Here’s something I found very interesting about “Sex And The City”.
Carrie finds herself in a great relationship, it’s easy and it’s perfect, like there’s nothing wrong with it. No obstacles, easy get-together, easy being together, no issues, no problems, perfect compatibility. And that is what makes it all feel so wrong.
Carrie says:
“When things come too easy, we’re suspect. Do they have to get complicated before we believe they’re for real? We’re raised to believe that the course of true love never runs smoothly. There always have to be obstacles in Act Two before you can live happily ever after in Act Three. But what happens when the obstacles aren’t there? Does that mean there’s something missing?”
What’s funny is that she’s subconsciously leaning towards sabotaging that relationship because the impeccability feels wrong. And later on in the episode Carrie notices by accident in the opera (where she wasn’t even going to go) - who, would you have thought? - Mr. Big. He broke her heart and they broke up and he married a younger woman and his relationship with Carrie was never easy, it was always complicated and flawed and there were issues and arguments and drama but somehow there was harmony in that and it must have been right. And, what’s more Carrie ends up with Big in the show finale.
His re-appearance in this episode was no coincidence, it was an endgame cue.

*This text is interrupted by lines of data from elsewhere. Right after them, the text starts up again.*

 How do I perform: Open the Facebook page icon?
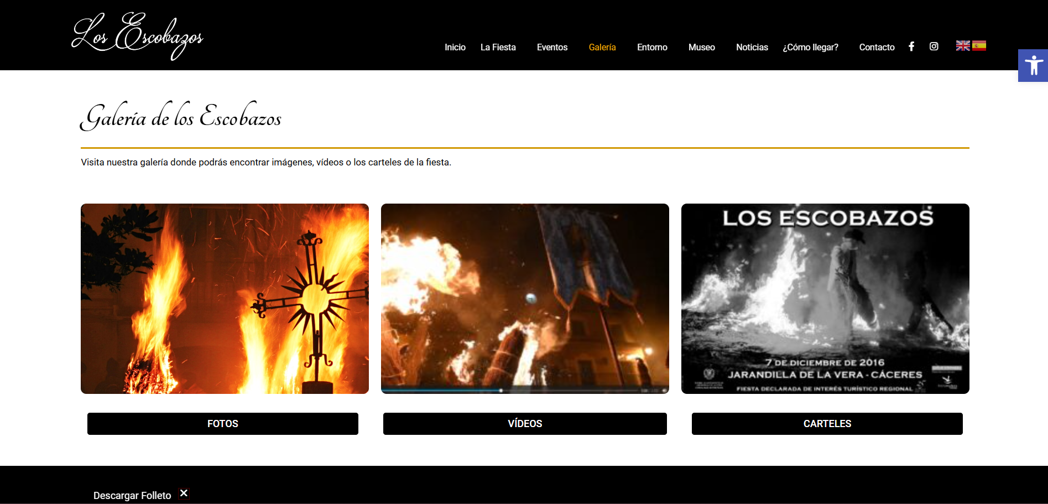[x=911, y=46]

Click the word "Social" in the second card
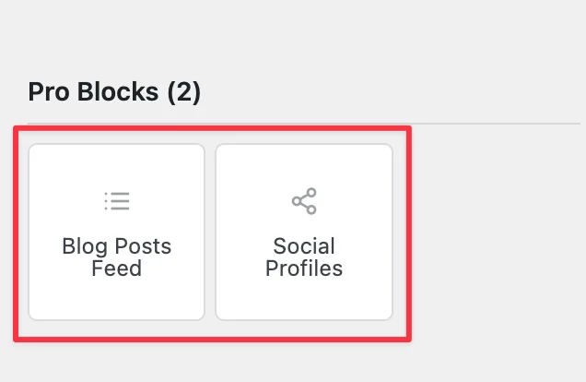[x=304, y=246]
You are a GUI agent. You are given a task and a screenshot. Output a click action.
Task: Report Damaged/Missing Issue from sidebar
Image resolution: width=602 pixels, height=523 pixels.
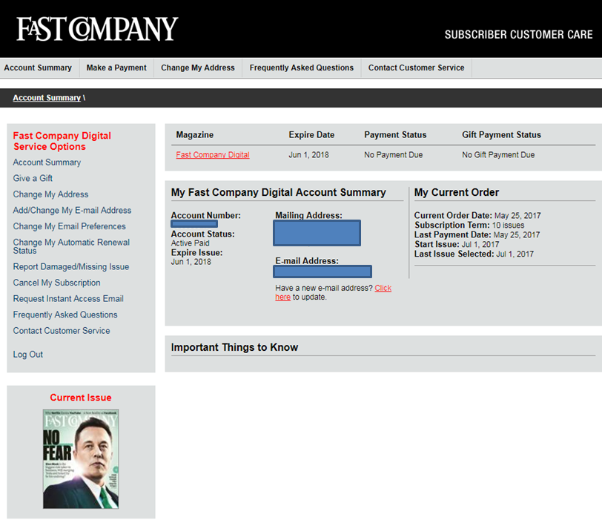[x=70, y=267]
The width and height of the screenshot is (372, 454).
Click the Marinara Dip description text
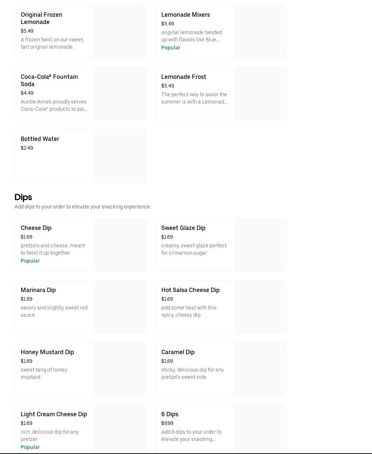tap(54, 311)
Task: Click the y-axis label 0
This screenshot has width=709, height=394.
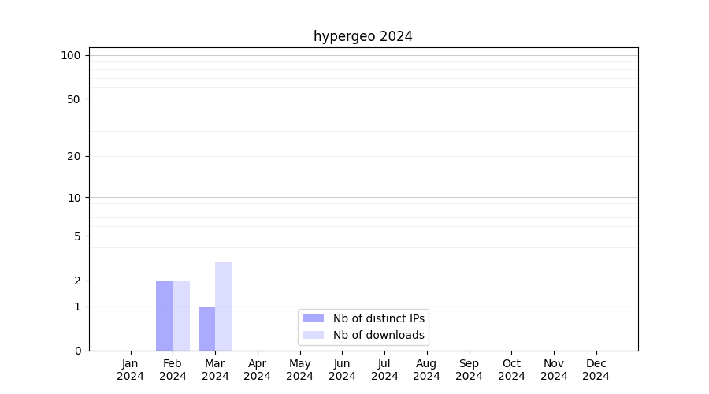Action: tap(77, 351)
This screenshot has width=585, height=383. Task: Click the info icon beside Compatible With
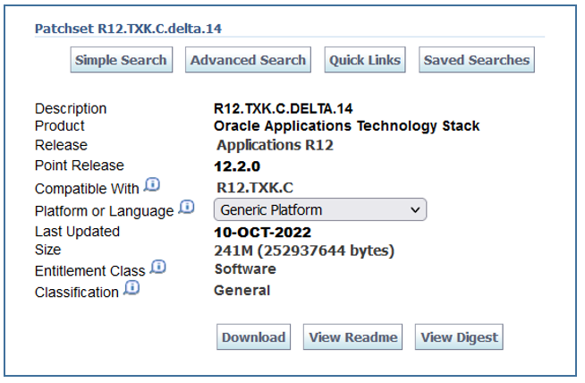(x=152, y=185)
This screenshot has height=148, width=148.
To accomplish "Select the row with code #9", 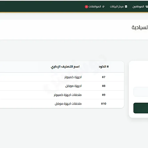I will (x=62, y=95).
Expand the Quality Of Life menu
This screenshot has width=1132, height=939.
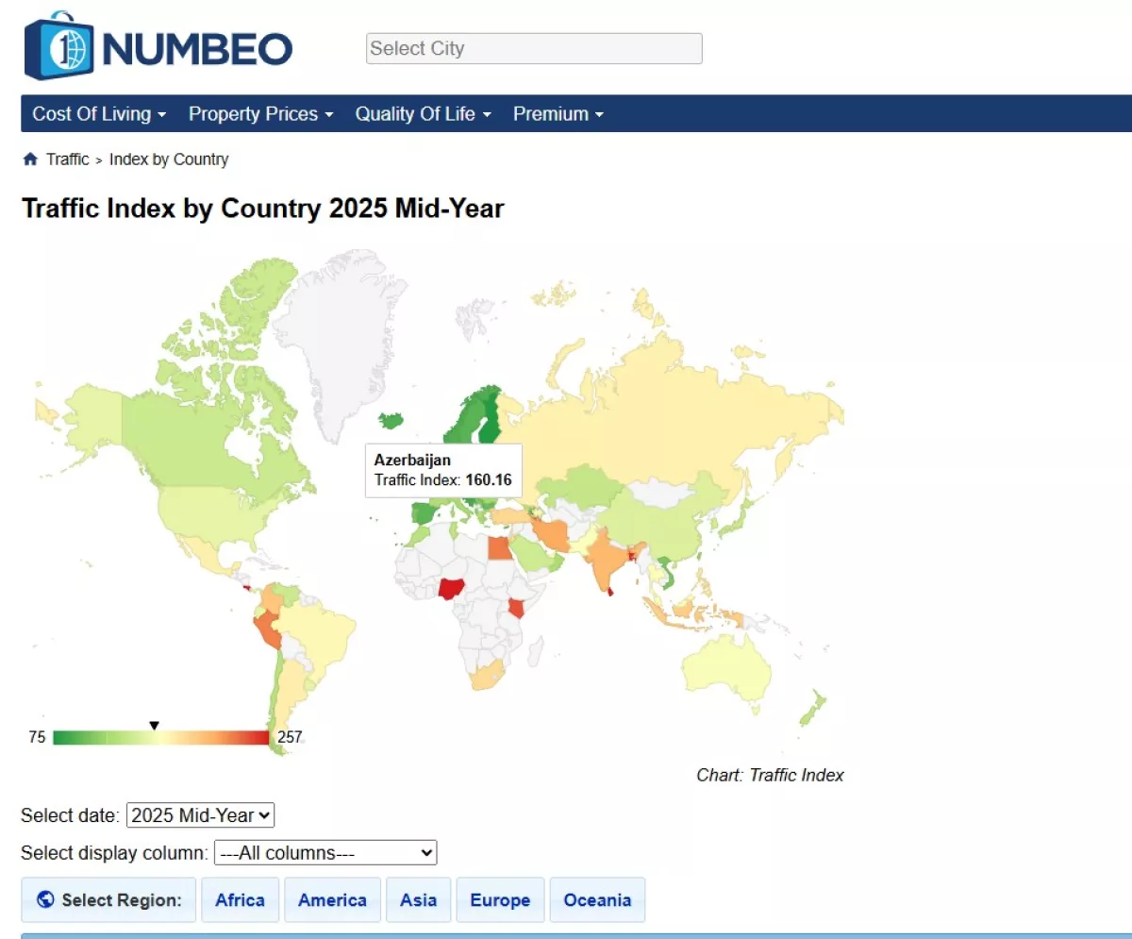point(423,114)
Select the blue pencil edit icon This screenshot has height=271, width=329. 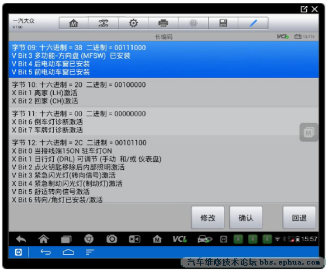click(x=253, y=23)
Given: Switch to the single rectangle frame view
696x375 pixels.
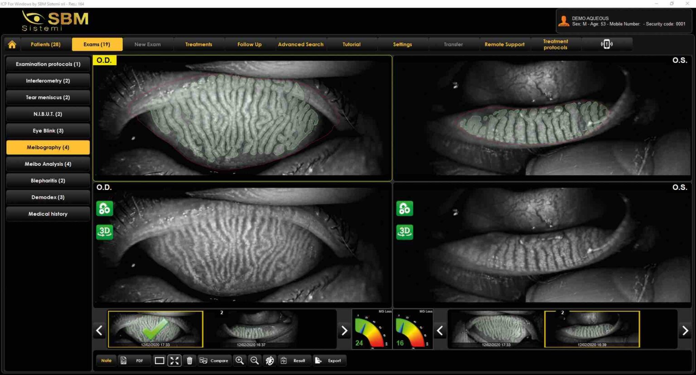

And I just want to say that an easy, safe, obstacle-less relationship is not what is endgame about. Endgame is about struggle and character growth. Complications make or break the relationship. The lack thereof certainly only breaks it in fiction where there’s a triangle (and it ain’t no stable triangle in SATC, might I add; it’s always Carrie, Big and what I like to call “not Big”, that’s the triangle).